§ **Listed entries**
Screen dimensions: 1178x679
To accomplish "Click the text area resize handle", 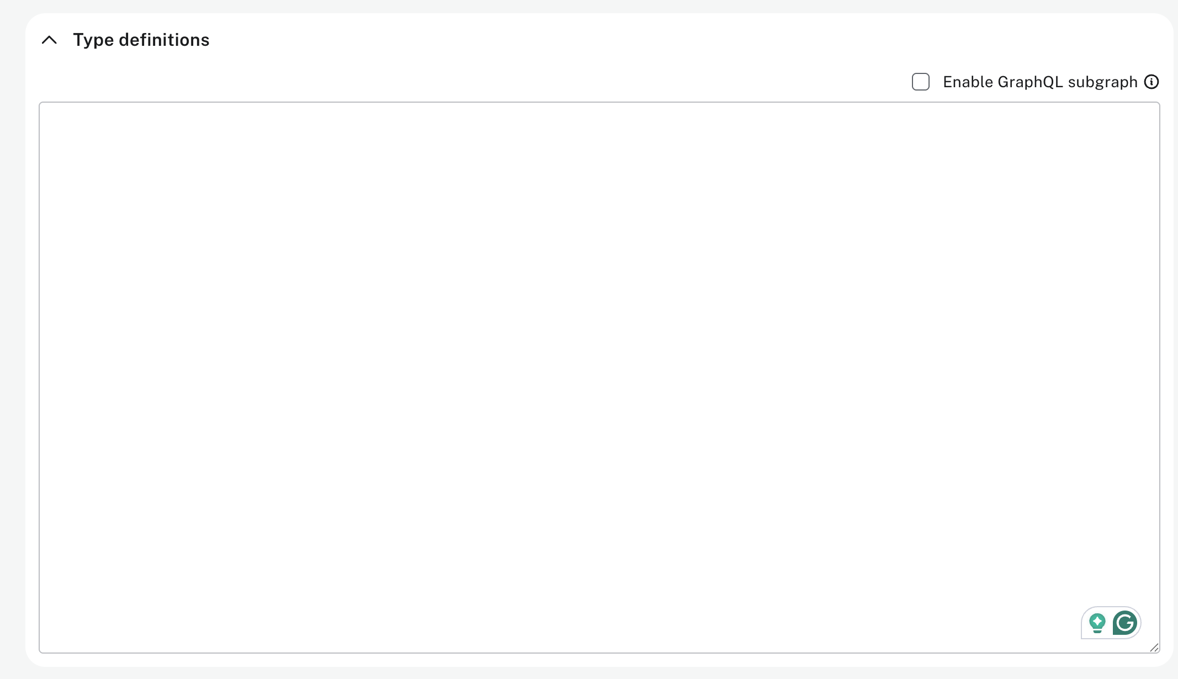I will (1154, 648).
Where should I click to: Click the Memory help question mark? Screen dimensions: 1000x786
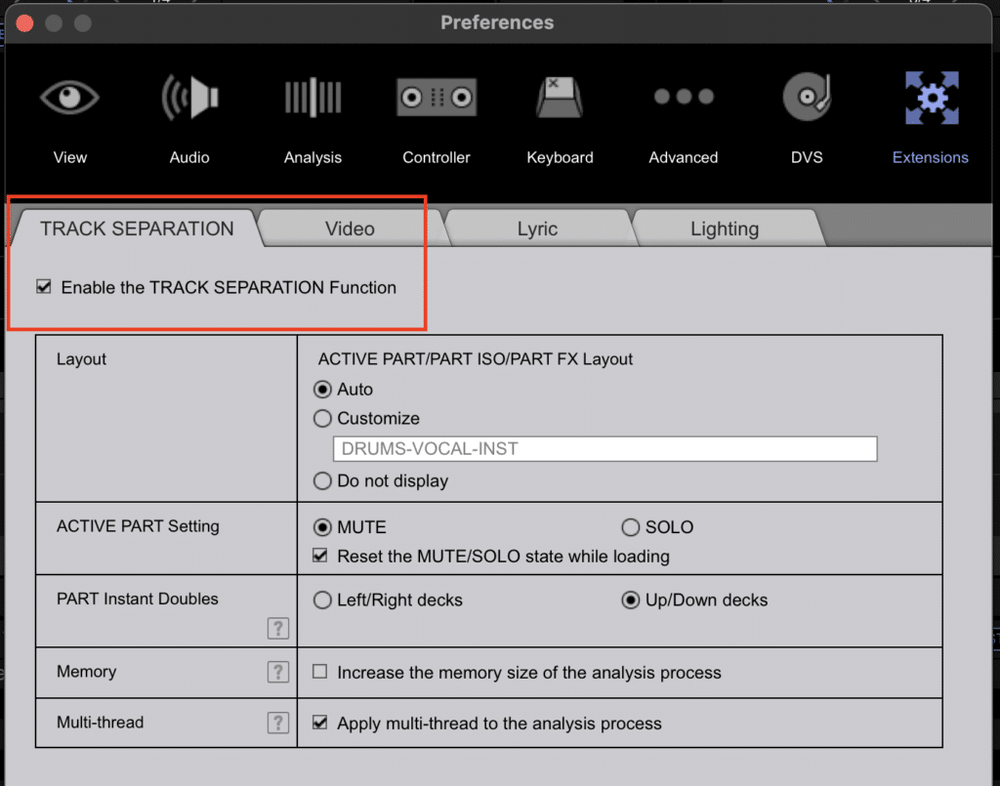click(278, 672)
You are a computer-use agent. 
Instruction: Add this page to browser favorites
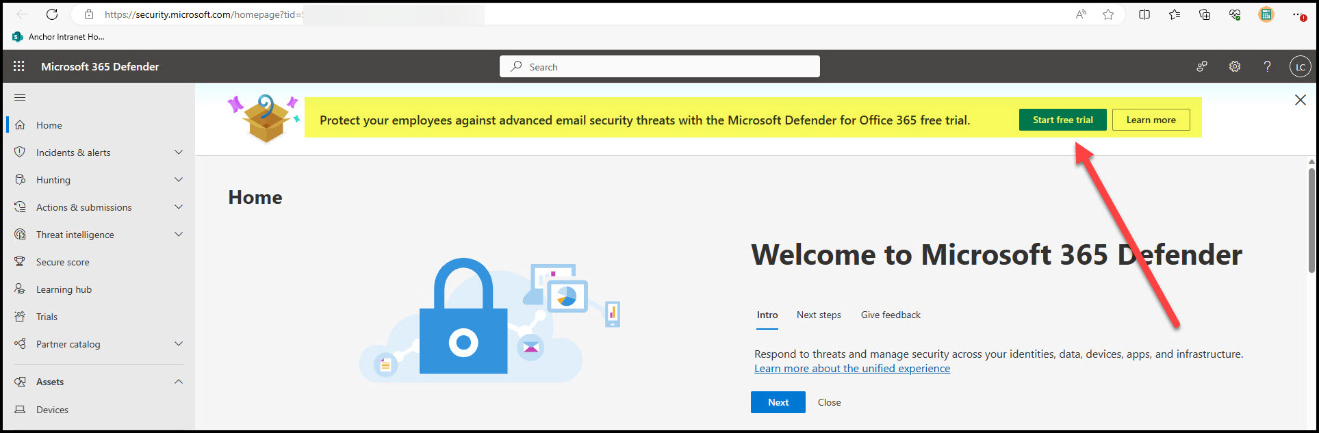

§ **Problem details**
In the data above, find the line with "You are a computer-use agent." and repeat it and every line after it through the end, exactly; leave the pictures out.

§ **Exercise result**
You are a computer-use agent. 
Instruction: Add this page to browser favorites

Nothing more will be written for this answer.